I'm studying the Q-learning algorithm. 我正在研究Q学习算法。 In order to better understand it, I'm trying to remake the Tenzorflow code of this FrozenLake example into the Keras code. 为了更好地理解它,我试图将此FrozenLake示例的Tenzorflow代码重新编译为Keras代码。

My code: 我的代码:

import gym
import numpy as np
import random

from keras.layers import Dense
from keras.models import Sequential
from keras import backend as K    

import matplotlib.pyplot as plt
%matplotlib inline

env = gym.make('FrozenLake-v0')

model = Sequential()
model.add(Dense(16, activation='relu', kernel_initializer='uniform', input_shape=(16,)))
model.add(Dense(4, activation='softmax', kernel_initializer='uniform'))

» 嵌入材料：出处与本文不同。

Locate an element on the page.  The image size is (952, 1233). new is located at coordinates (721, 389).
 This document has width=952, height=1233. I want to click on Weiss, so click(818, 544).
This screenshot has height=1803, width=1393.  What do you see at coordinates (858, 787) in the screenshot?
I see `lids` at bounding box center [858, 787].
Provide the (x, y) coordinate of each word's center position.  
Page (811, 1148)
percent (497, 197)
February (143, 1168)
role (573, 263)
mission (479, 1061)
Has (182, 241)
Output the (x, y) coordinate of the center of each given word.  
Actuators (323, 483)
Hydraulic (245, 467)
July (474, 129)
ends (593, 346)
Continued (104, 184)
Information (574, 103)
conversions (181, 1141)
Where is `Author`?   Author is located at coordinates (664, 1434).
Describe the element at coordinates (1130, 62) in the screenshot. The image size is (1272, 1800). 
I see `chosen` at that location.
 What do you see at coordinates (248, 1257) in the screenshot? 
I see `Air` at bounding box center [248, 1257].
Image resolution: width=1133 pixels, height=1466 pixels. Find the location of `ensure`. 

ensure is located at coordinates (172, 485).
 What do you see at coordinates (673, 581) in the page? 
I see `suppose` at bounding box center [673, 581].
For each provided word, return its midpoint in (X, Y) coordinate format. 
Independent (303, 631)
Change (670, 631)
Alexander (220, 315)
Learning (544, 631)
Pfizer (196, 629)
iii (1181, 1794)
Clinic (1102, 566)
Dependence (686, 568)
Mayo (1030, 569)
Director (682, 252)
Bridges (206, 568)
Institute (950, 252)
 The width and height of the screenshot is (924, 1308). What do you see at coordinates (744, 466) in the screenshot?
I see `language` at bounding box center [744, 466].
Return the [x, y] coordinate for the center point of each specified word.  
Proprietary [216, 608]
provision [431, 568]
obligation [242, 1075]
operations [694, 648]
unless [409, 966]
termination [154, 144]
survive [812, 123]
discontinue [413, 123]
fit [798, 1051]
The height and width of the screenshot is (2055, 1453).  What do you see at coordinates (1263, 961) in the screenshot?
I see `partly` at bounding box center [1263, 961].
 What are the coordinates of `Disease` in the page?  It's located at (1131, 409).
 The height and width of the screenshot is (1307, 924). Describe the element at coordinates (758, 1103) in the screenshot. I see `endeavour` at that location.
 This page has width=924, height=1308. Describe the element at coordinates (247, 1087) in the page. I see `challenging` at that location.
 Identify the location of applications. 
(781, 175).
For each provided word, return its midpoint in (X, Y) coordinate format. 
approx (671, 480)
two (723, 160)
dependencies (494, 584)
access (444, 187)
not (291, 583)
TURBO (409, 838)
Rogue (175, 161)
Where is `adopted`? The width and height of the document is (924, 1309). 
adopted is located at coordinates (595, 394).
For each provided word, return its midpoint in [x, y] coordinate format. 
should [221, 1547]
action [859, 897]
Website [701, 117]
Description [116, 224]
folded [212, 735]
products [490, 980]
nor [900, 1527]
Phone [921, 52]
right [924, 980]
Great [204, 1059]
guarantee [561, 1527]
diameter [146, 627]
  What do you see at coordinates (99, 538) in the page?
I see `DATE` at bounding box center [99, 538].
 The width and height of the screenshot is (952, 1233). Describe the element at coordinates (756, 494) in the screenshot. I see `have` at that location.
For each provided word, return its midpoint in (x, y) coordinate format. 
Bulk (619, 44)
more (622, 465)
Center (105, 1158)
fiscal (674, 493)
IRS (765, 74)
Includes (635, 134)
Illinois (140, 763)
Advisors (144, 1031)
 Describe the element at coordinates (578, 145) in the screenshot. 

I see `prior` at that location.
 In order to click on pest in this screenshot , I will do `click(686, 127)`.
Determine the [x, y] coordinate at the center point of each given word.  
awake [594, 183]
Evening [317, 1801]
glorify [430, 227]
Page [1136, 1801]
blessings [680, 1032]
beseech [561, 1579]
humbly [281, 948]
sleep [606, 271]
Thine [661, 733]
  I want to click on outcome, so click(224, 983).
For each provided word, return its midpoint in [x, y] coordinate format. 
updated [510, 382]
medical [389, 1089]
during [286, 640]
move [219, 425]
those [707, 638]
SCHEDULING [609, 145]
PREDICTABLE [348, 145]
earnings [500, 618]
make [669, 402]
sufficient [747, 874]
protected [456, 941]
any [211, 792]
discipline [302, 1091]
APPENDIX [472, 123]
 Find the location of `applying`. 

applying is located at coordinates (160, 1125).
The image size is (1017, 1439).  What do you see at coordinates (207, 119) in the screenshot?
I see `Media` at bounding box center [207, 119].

def custom_loss(yTrue, yPred):
    return K.sum(K.square(yTrue - yPred))

model.compile(loss=custom_loss, optimizer='sgd')

# Set learning parameters
y = .99
e = 0.1
#create lists to contain total rewards and steps per episode
jList = []
rList = []

num_episodes = 2000
for i in range(num_episodes):
    current_state = env.reset()
    rAll = 0
    d = False
    j = 0
    while j < 99:
        j+=1

        current_state_Q_values = model.predict(np.identity(16)[current_state:current_state+1], batch_size=1)
        action = np.reshape(np.argmax(current_state_Q_values), (1,))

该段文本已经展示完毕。